--- Source document ---
* BEGIN *

Enslavement of anyone for any reason is a common practice, and thousands of enslaved residents of Athas die every day, either working in horrible conditions to erect the palaces and monuments of their local sorcerer-king or in bloody gladiatorial spectacles — gory amusements intended to titillate those with power and pacify those without.
Charity, compassion, and kindness are almost as rare on Athas as water or steel.
Arcane Magic Defiles the World
No one knows exactly why Athas is the way that it is, but the most common theory is that the wanton use of arcane magic during ancient, bloody wars turned the world into the barren, near-lifeless husk it is today.
Magic on Athas works differently from other D&D settings. In 5e, for example, arcane spellcasters tap into an underlying layer of reality called The Weave. To cast an arcane spell in Dark Sun, however, the caster must gather that power from the living world nearby. Plants wither to black ash, crippling pain wracks animals and people, and the soil is sterilized; nothing can grow in that spot again.
While it is possible to cast spells without salting the earth around you, few of these so-called Preservers exist, and their magic is nowhere near as strong as the Defilers who siphon their power from the world around them with reckless abandon.
This is why sorcery is both reviled and banned in Athas. Spellbooks were all burned or hidden long ago (wizards carry their spells around on elaborately knotted cords of rope) and anyone suspected of wizardry is put to death — all but the most powerful and their servants, of course.
Sorcerer-Kings Rule the City-States
Defilers of immeasurable power rule all but one of the city-states in Athas (and even in the nominally free city of Tyr, things aren’t looking good). Functionally immortal as a result of their dark magics, these magic-users are the closest thing to gods that exist on Athas, and many of them demand to be worshiped as such.
The Gods Are Silent
There are no deities in Athas. Some say that at the dawn of creation they were brutally destroyed by the primordials. Others suggest that the gods left more recently, disgusted with what their world had become. And some believe this world never had any gods to begin with.
Thus, there are no clerics, paladins, prophets, or priests on Athas — save those who spread the word of their sorcerer-king. However keenly these mad mages fight to fill the void left by the absence of the divine on Athas, other powers have rushed into the vacuum. Psionic powers are especially strong in the world of Dark Sun with pretty much every creature — intelligent or otherwise — wielding it to some degree. Shamans and druids can also tap into the power of the elements to cast spells.

* END *

[Records contained in a dataset]
* BEGIN *

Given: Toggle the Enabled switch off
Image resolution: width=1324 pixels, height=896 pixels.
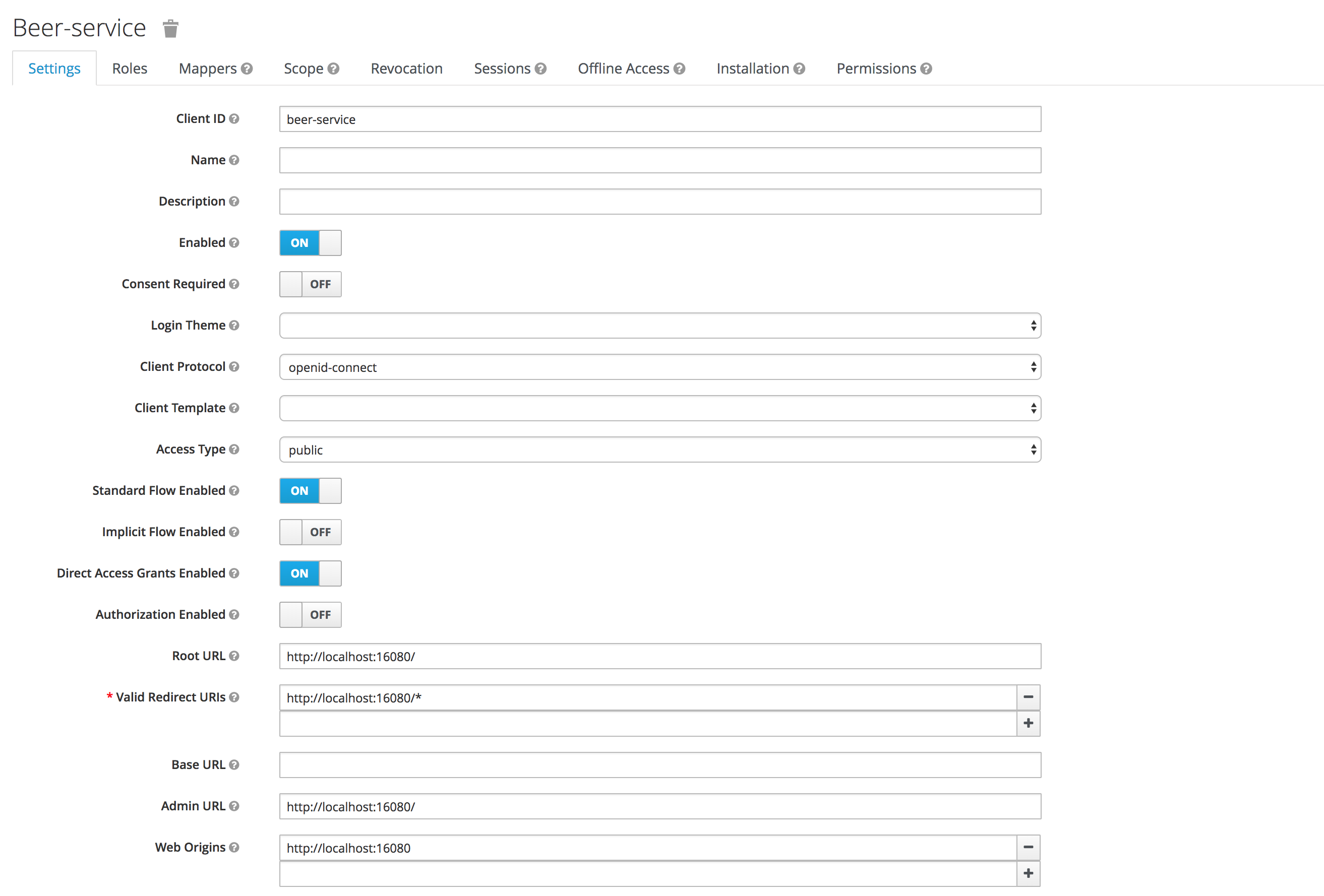Looking at the screenshot, I should (310, 242).
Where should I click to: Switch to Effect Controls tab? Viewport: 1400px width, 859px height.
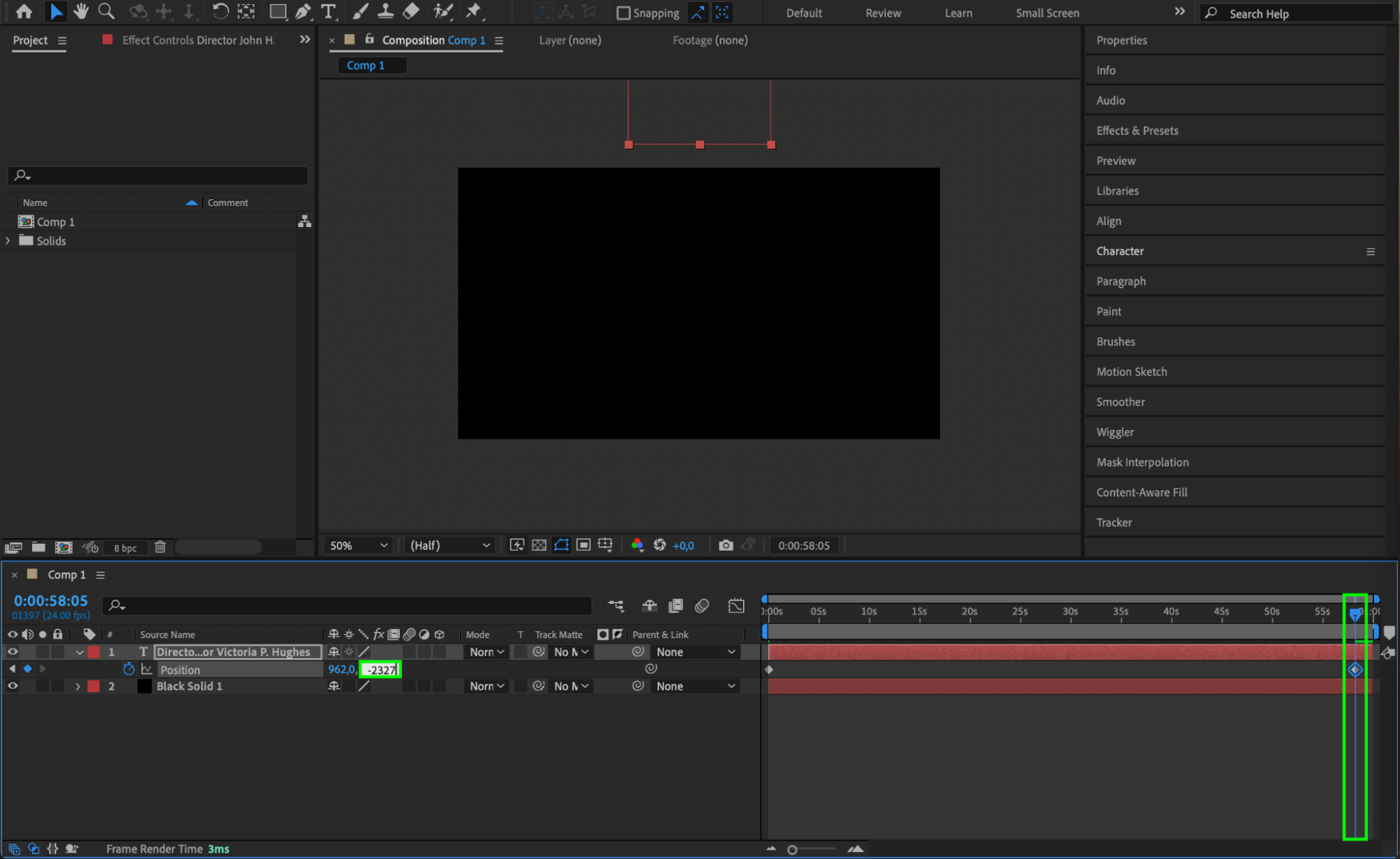pyautogui.click(x=197, y=40)
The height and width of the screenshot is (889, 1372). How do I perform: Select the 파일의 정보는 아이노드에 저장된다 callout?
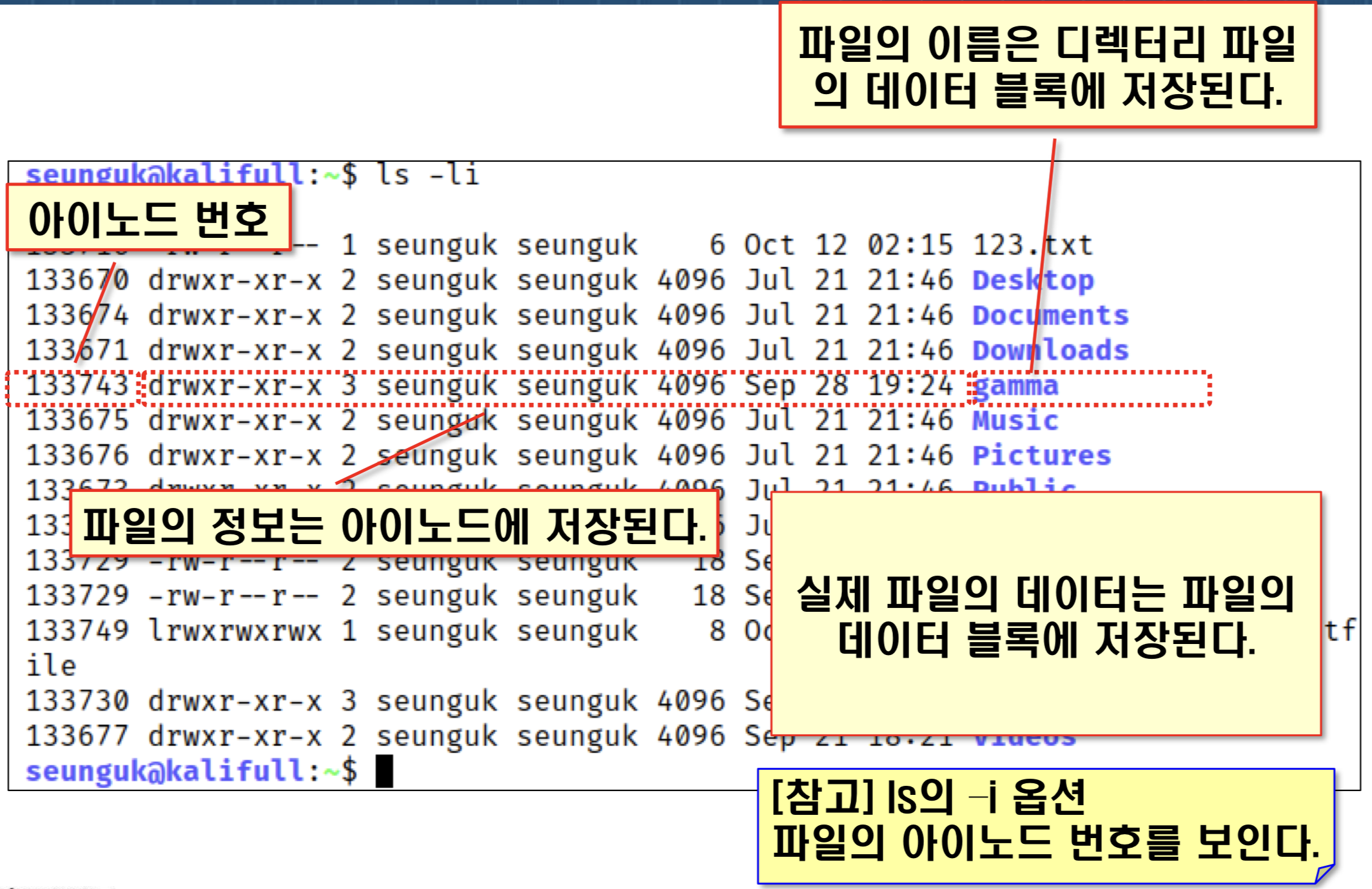(x=394, y=525)
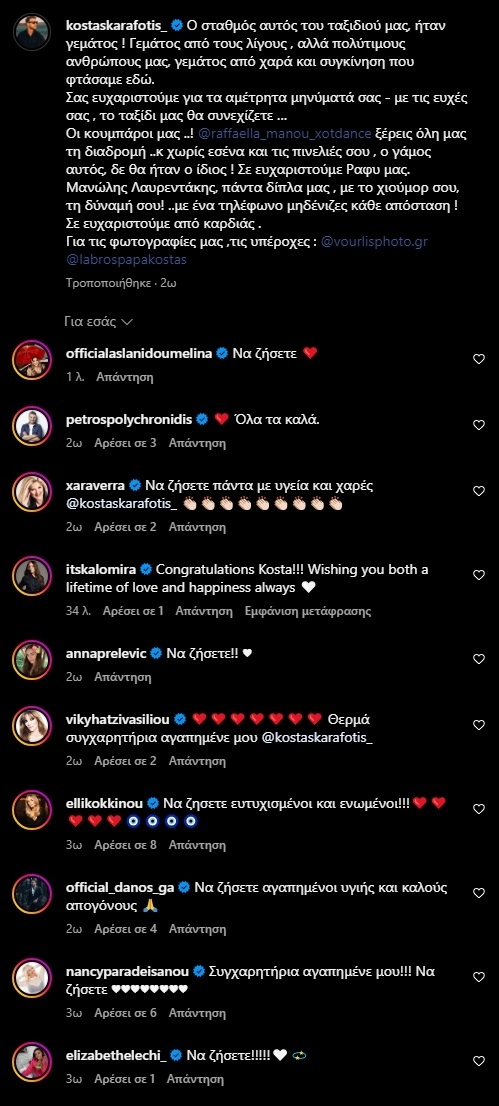The image size is (499, 1106).
Task: Toggle like on elizabethelechi_'s comment
Action: coord(479,1061)
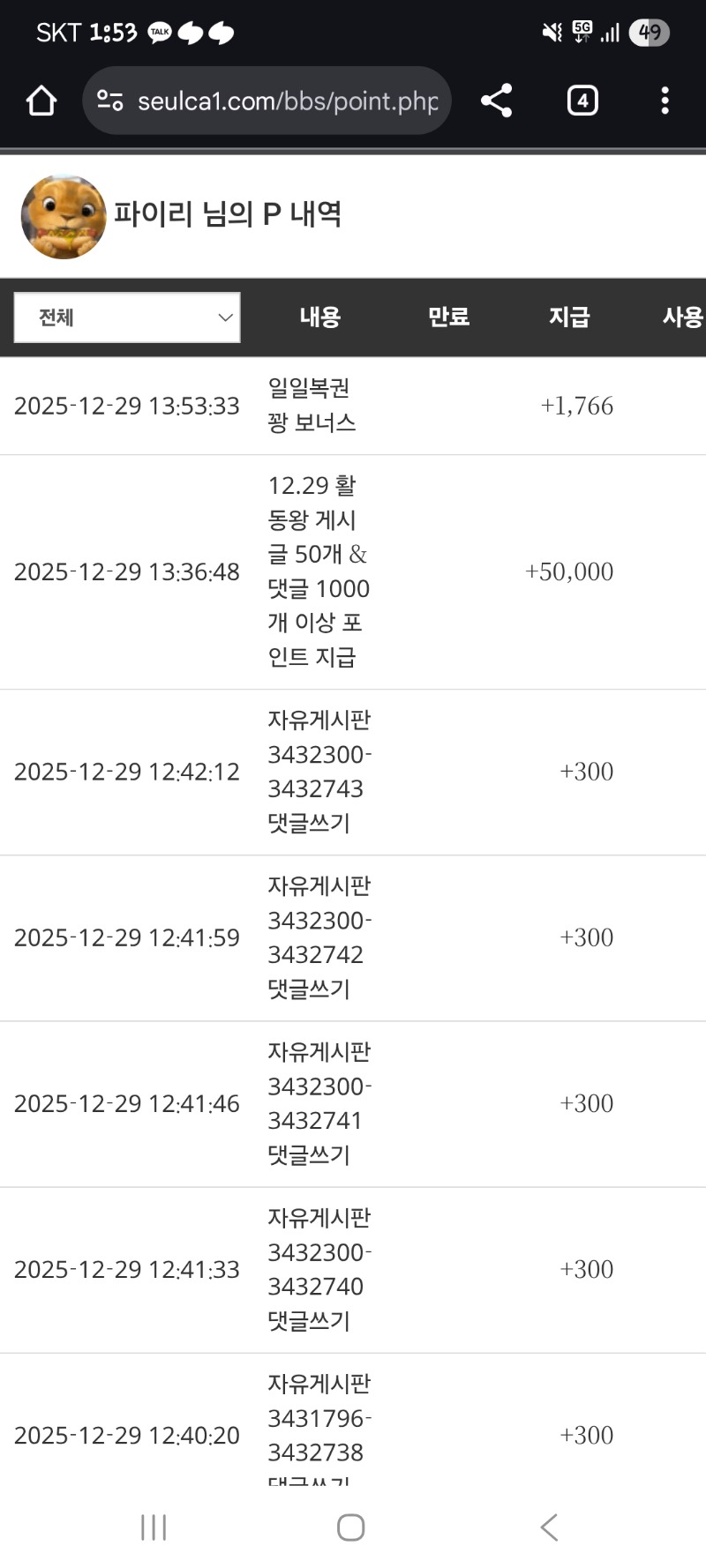This screenshot has width=706, height=1568.
Task: Tap the Android recent apps button
Action: click(154, 1527)
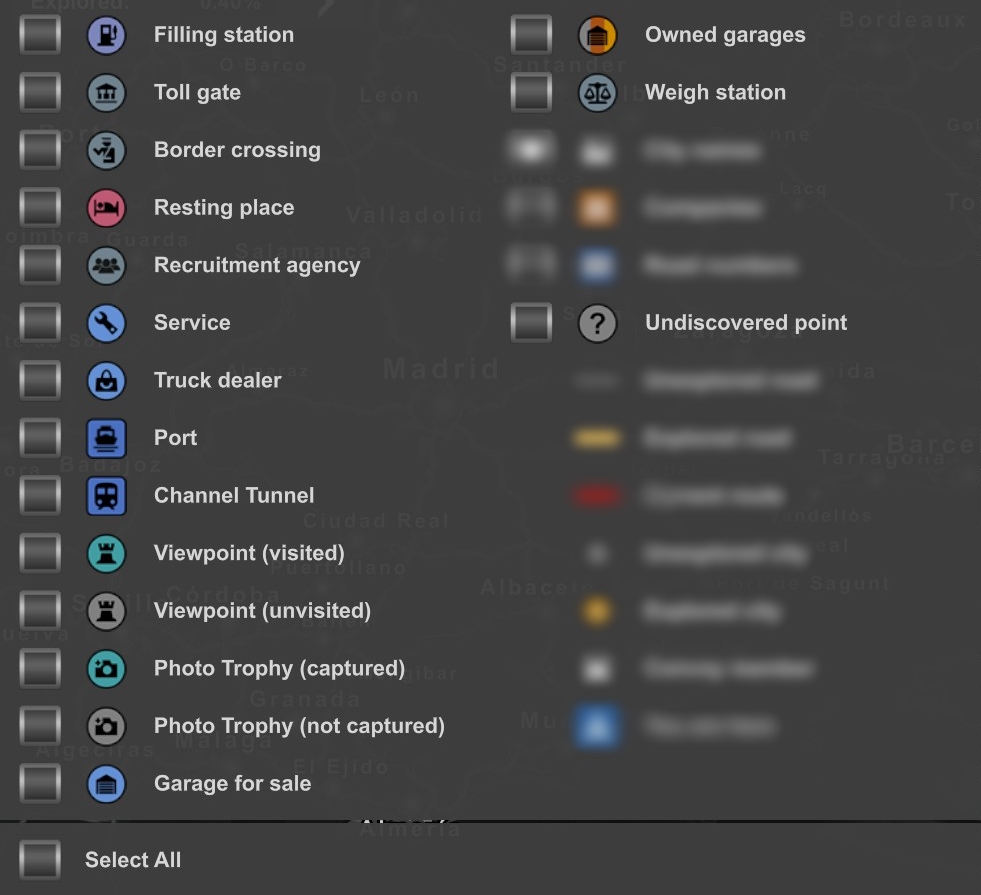The height and width of the screenshot is (895, 981).
Task: Click the Resting place bed icon
Action: coord(106,208)
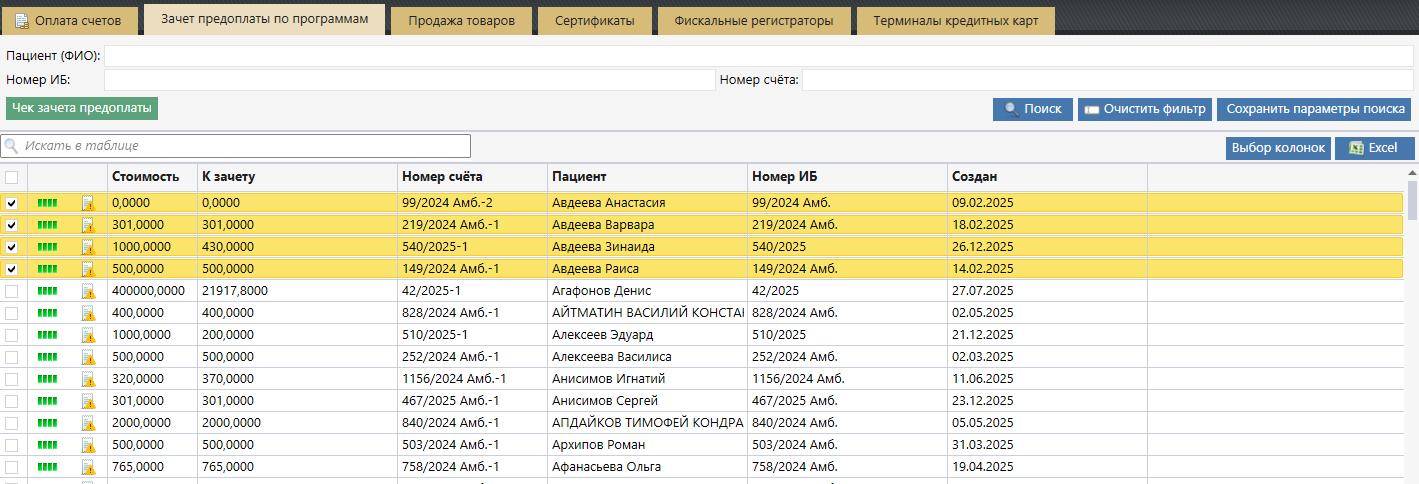The width and height of the screenshot is (1419, 484).
Task: Sort table by Создан column header
Action: tap(974, 177)

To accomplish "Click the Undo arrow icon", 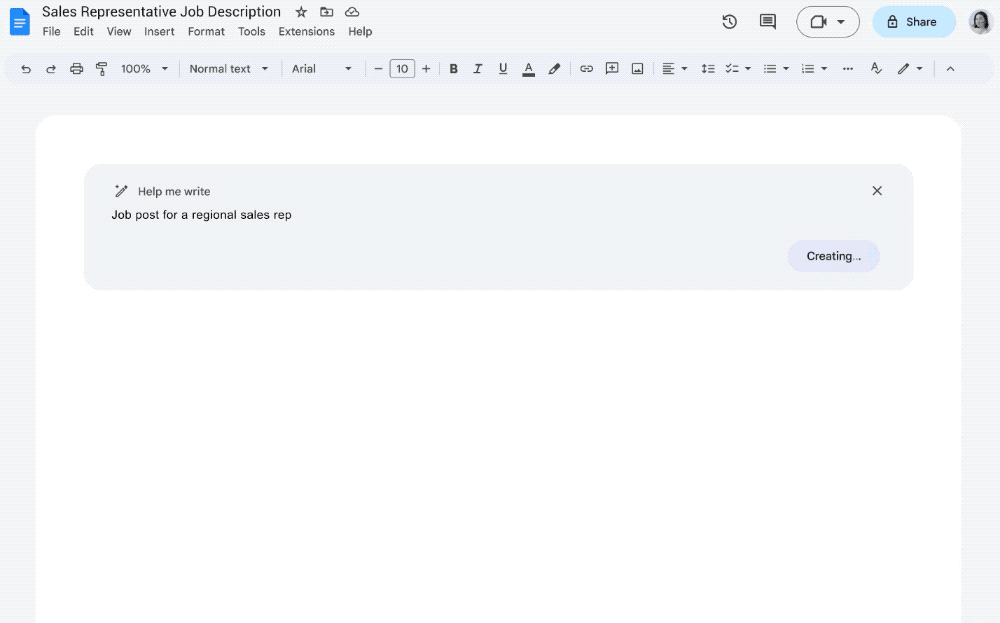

* END *

--- Work instructions ---
Can you carry on the overview of the Dark Sun world of Athas, starting right after its last sentence?

--- Result of this exercise ---
Strange New Life and Even Stranger Familiar Faces
Thanks to either its harsh climate or the residual effects of magical radiation (probably both), the ecology of Athas is unique, strange, and deadly. There are no cattle, pigs, or horses; instead, people tend flocks of erdlus, ride on kanks or crodlus, and draw wagons with inixes and mekillots.
Wild creatures such as lions, bears, and wolves no longer exist — replaced by mutants and insectoid nightmares like the id fiend, the baazrag, and the tembo.
Even the few examples of recognizable monsters from “normal” D&D are radically different. In Dark Sun, there are no dragons; there’s only the dragon — a vast, cataclysmic force of nature that sucks the life from entire cities when it casts spells. He is considered the most powerful psionic being in the game, and failing that, he can comfortably mash you to death with a vicious set of claws, jaws, and a big spiky tail.
Likewise, though traditional fantasy races like elves, dwarves, and halflings are present on Athas, the races that dwell beneath the dark sun are very different from those that live in the Forgotten Realms. Here, elves are a nomadic race of herders, raiders, peddlers, and thieves. Halflings are xenophobic headhunters and cannibals who hunt and kill trespassers in their mountain forests.
In Dark Sun, you’re just as likely to play a 7’ tall sentient mantis-man called a Thri-Kreen or a cross-bred human/dwarf called a Muul as you are something recognizable.
Can You Play Dark Sun in 5e?
From magic and monsters to player races (even the way you roll for your ability scores in Dark Sun is different, not to mention that all PCs start the game at 3rd level to compensate for just how deadly this world is), the setting refuses to spin on any of the axes that define the trajectory of D&D as we know it.
This is one of the reasons why I don’t think we’ll see an (official WotC) update of Dark Sun for 5e. As we’re seeing with Spelljammer and as we’ve seen with Ravenloft, 5e is all about consistency across sourcebooks and settings. The books that have been released so far go beyond the content in the core Forgotten Realms setting, but they don’t replace it. A spacefaring spelljammer could make port in Waterdeep, pick up a group of adventurers and sail through the Astral sea until they get stolen away to Barovia (or more probably the Sea of Sorrows) by the mists of Ravenloft.
Know the right spells or stumble into the wrong place at the right time and that’s all possible; neither Spelljammer nor Ravenloft require you to dramatically rethink or reboot your entire campaign. Even tangential settings like Ravnica and Theros — not to mention all the Critical Role stuff — can be folded into a game of 5e without too much difficulty. Goblins might behave a little differently, the gods might have different names, and the party’s bard might be a giant elephant person, but your fundamental assumptions about the way the universe works won’t need to be relearned from the ground up.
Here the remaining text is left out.